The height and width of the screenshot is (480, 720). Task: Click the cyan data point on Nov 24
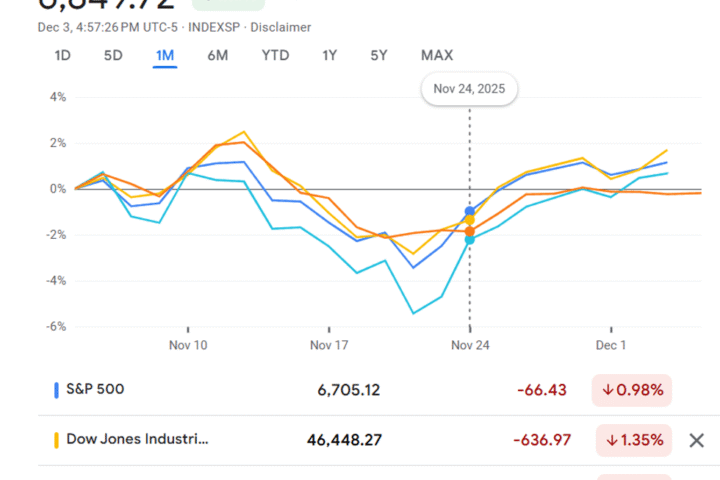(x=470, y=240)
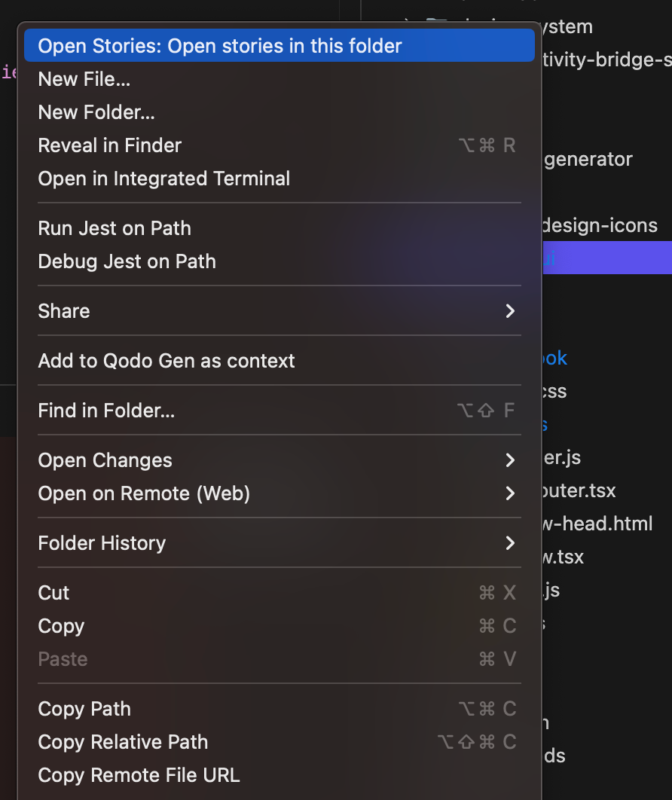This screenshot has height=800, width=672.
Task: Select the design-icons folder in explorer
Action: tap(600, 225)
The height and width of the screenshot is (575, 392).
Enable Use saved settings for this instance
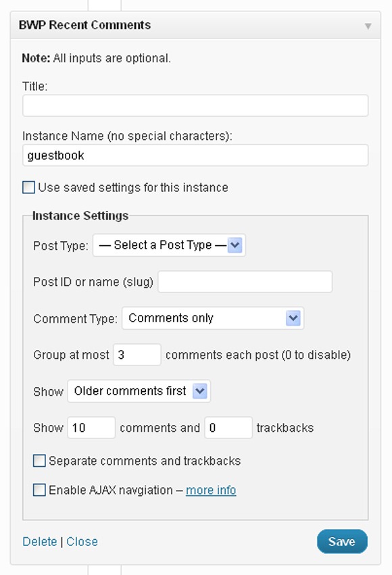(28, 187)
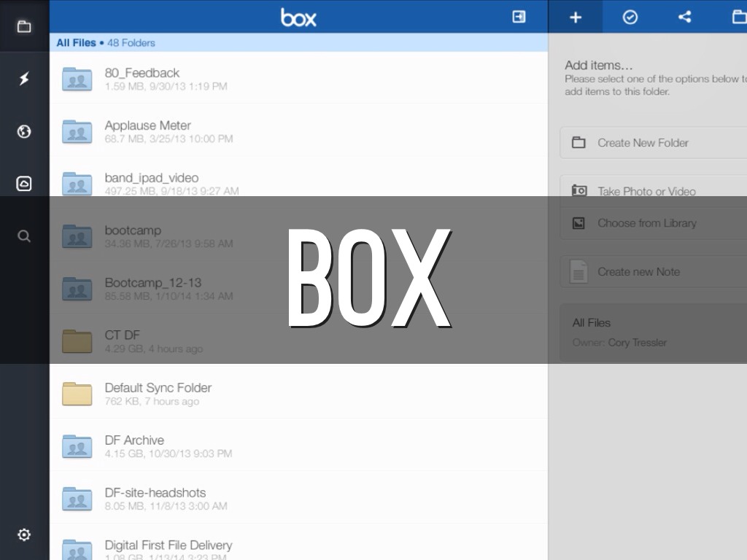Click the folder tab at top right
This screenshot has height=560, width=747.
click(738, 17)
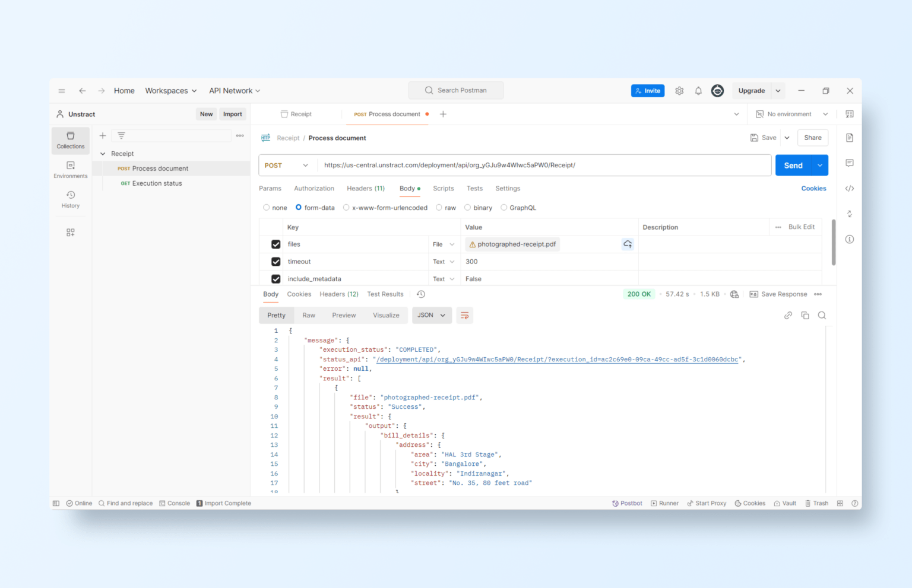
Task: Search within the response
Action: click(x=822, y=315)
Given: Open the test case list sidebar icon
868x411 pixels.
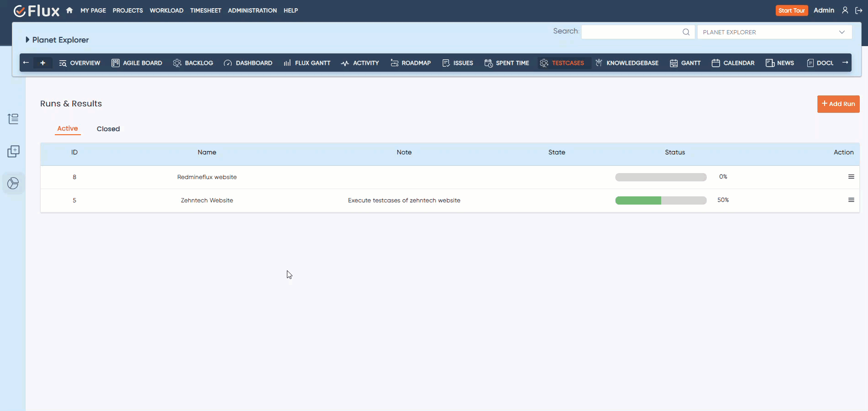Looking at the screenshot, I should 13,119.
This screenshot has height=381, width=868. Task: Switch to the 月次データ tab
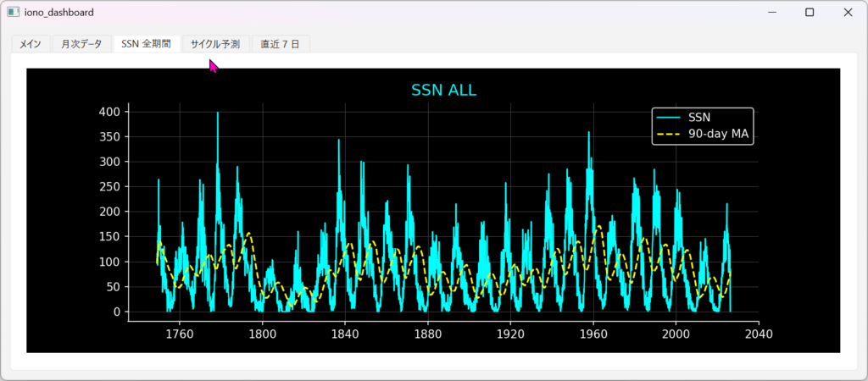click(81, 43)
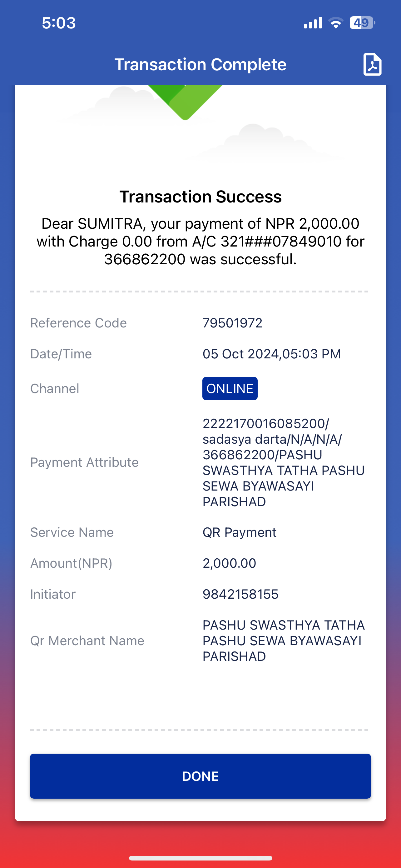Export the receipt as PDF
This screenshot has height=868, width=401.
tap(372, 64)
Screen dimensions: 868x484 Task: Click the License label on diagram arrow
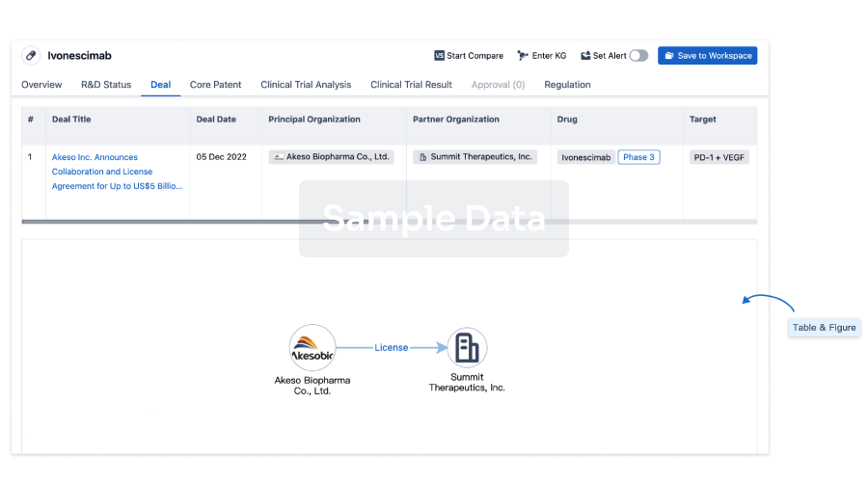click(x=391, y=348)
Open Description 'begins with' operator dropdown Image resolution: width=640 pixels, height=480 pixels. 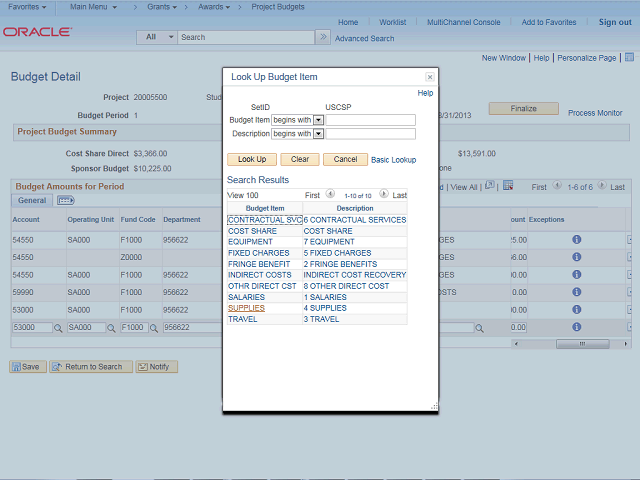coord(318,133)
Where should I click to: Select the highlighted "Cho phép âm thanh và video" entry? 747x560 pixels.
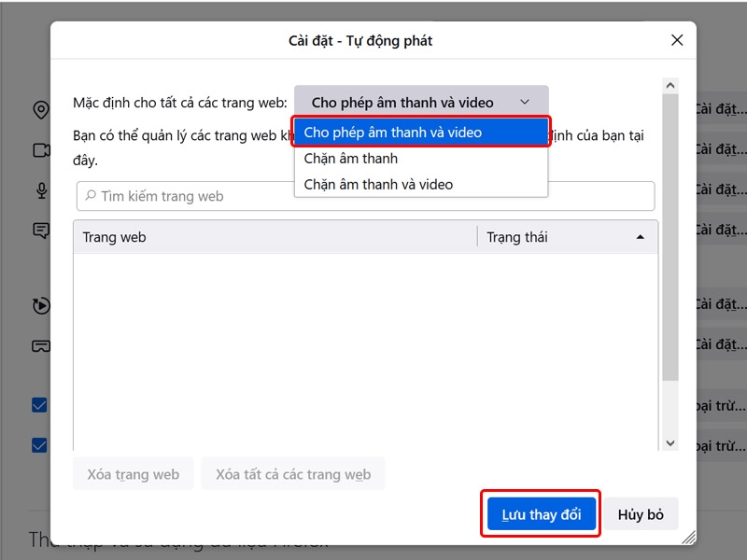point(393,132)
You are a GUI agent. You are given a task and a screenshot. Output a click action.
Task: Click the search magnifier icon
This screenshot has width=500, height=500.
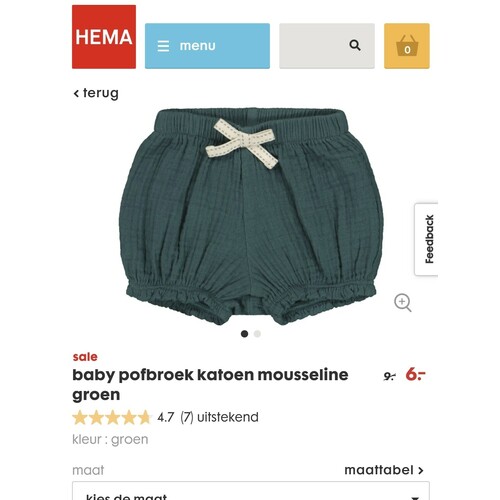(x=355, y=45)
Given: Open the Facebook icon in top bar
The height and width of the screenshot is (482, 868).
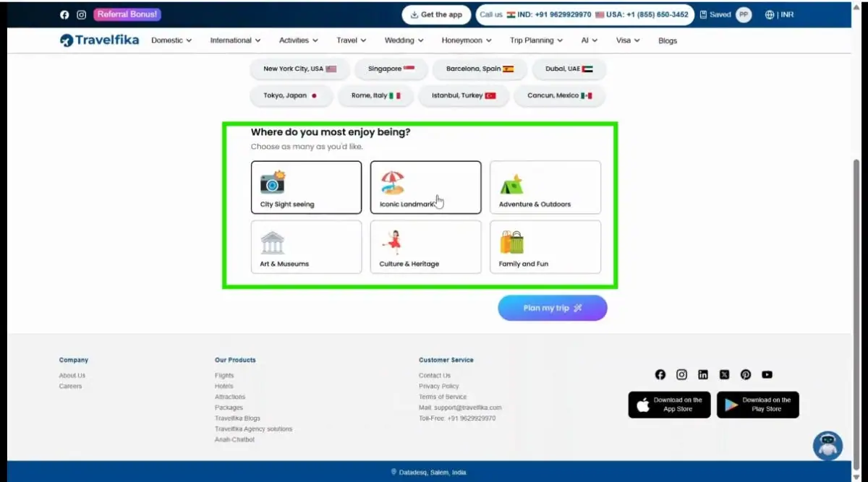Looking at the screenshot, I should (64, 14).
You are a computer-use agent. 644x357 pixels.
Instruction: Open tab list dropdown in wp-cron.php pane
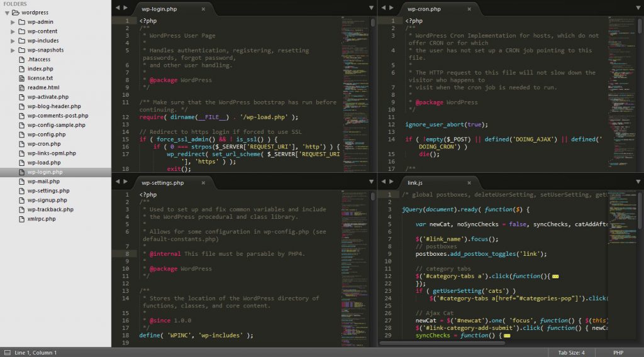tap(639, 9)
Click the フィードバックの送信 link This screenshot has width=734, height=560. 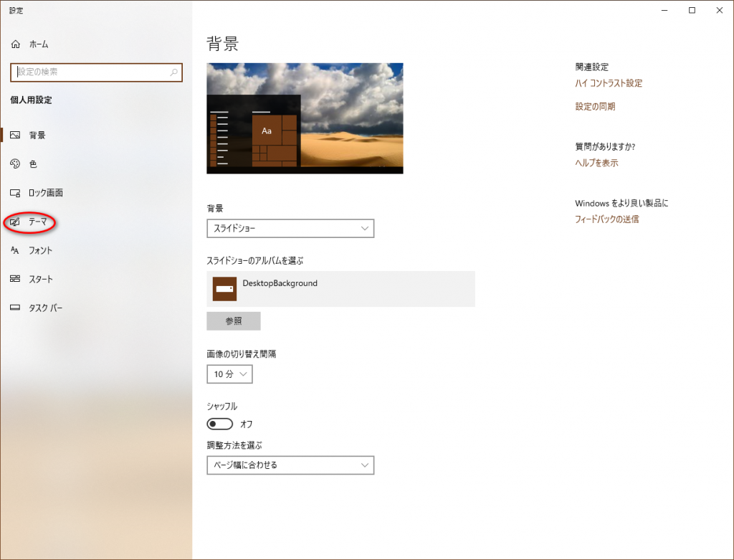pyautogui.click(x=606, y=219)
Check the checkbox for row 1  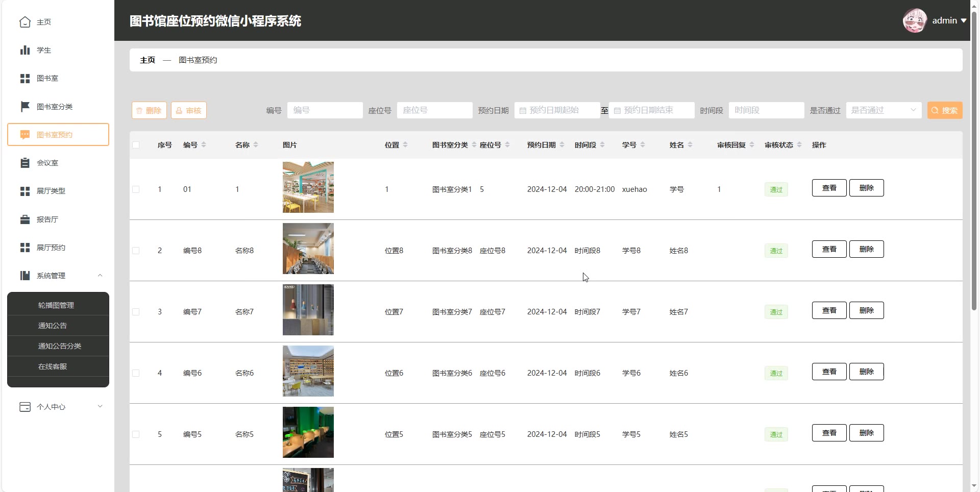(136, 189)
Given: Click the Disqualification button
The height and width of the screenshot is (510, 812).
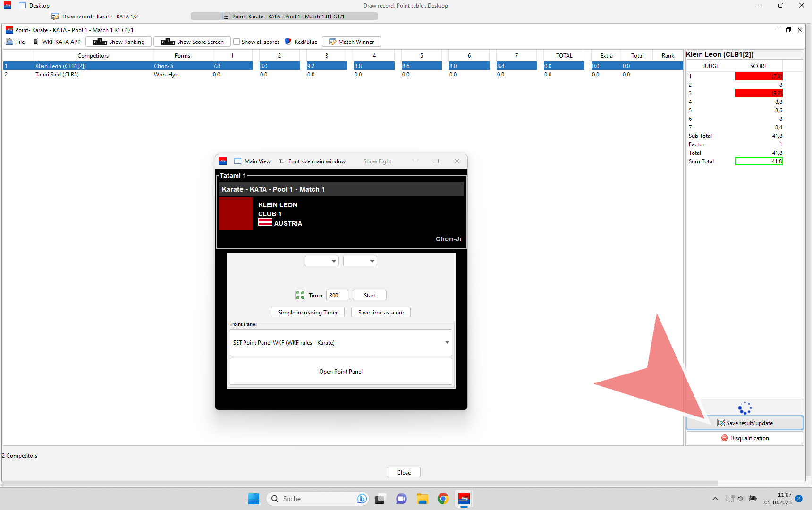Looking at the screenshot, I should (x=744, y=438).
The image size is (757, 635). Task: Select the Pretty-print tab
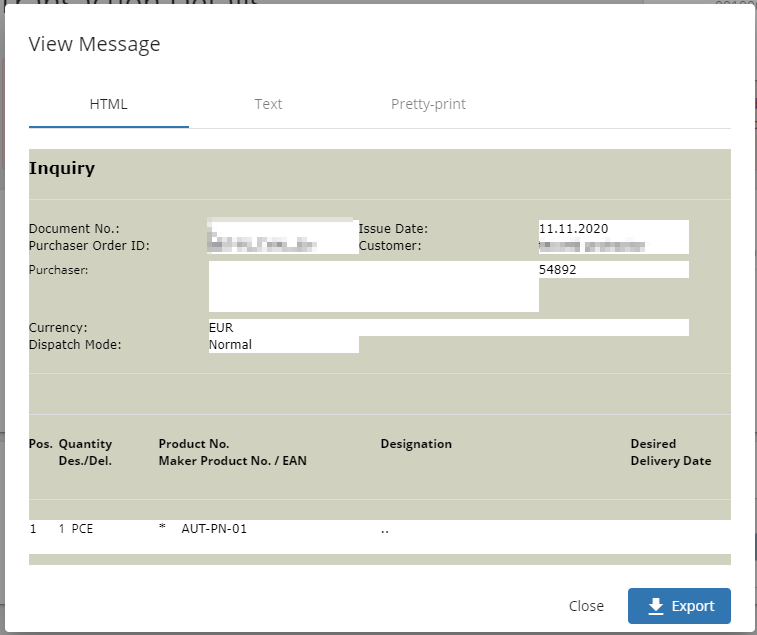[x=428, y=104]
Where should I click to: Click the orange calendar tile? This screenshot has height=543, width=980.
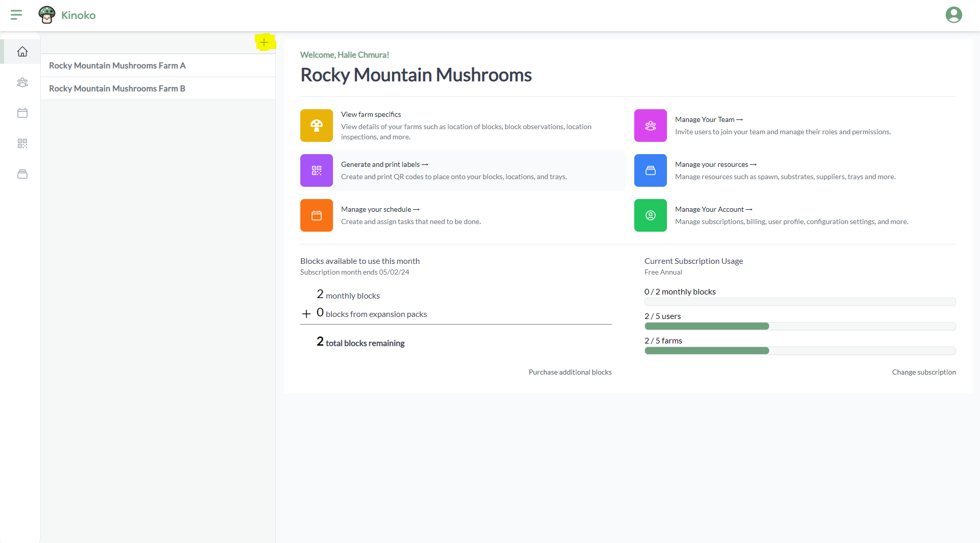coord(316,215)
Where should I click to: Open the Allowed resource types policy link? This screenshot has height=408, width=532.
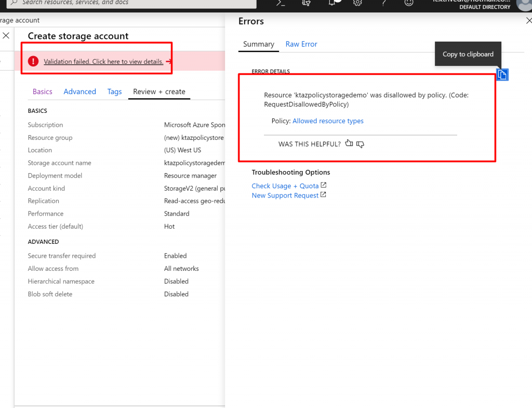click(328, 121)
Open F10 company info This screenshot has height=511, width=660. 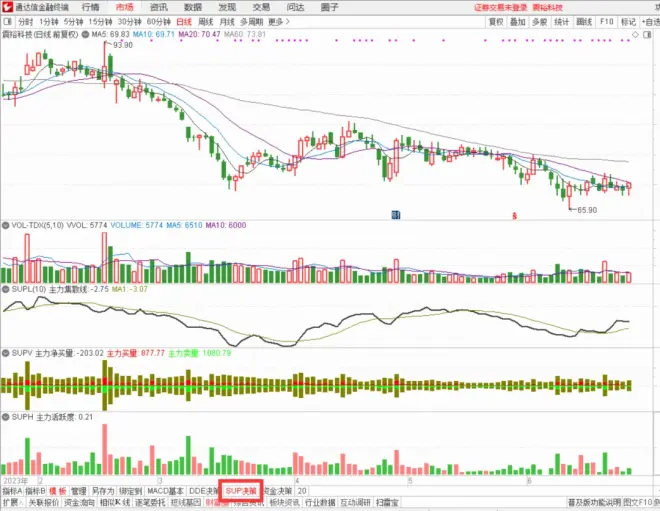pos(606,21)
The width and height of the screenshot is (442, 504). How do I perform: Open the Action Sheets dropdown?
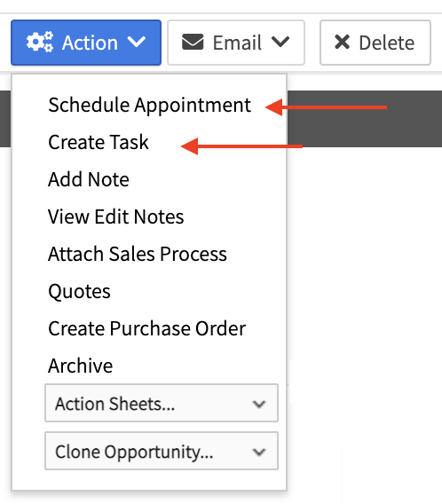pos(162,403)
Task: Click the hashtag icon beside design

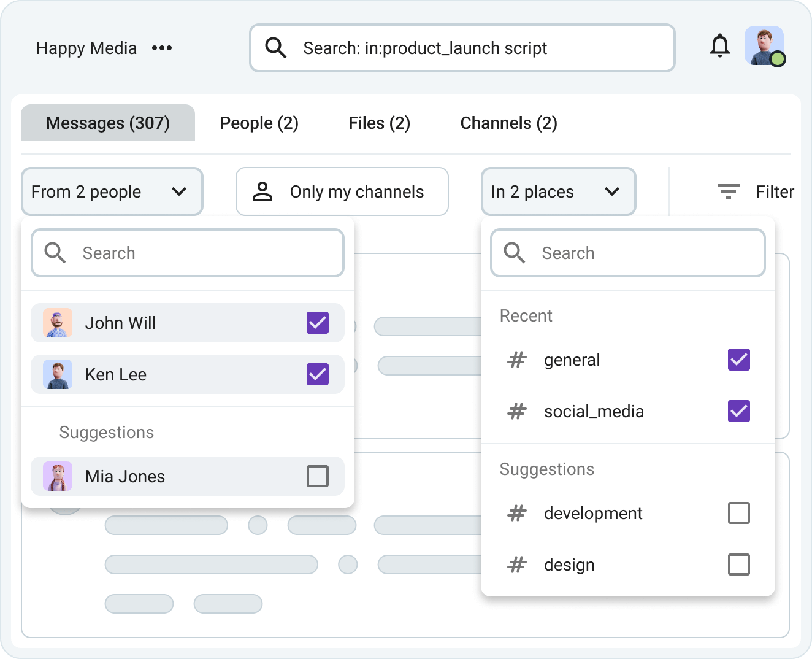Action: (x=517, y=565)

—————

- _What the task asks_:
Go through the entries and report every line with the string "agent".

- _Task output_:
You are a GUI agent. You are given a task and a screenshot. Output a click action.
You are a computer-use agent. 644x357 pixels.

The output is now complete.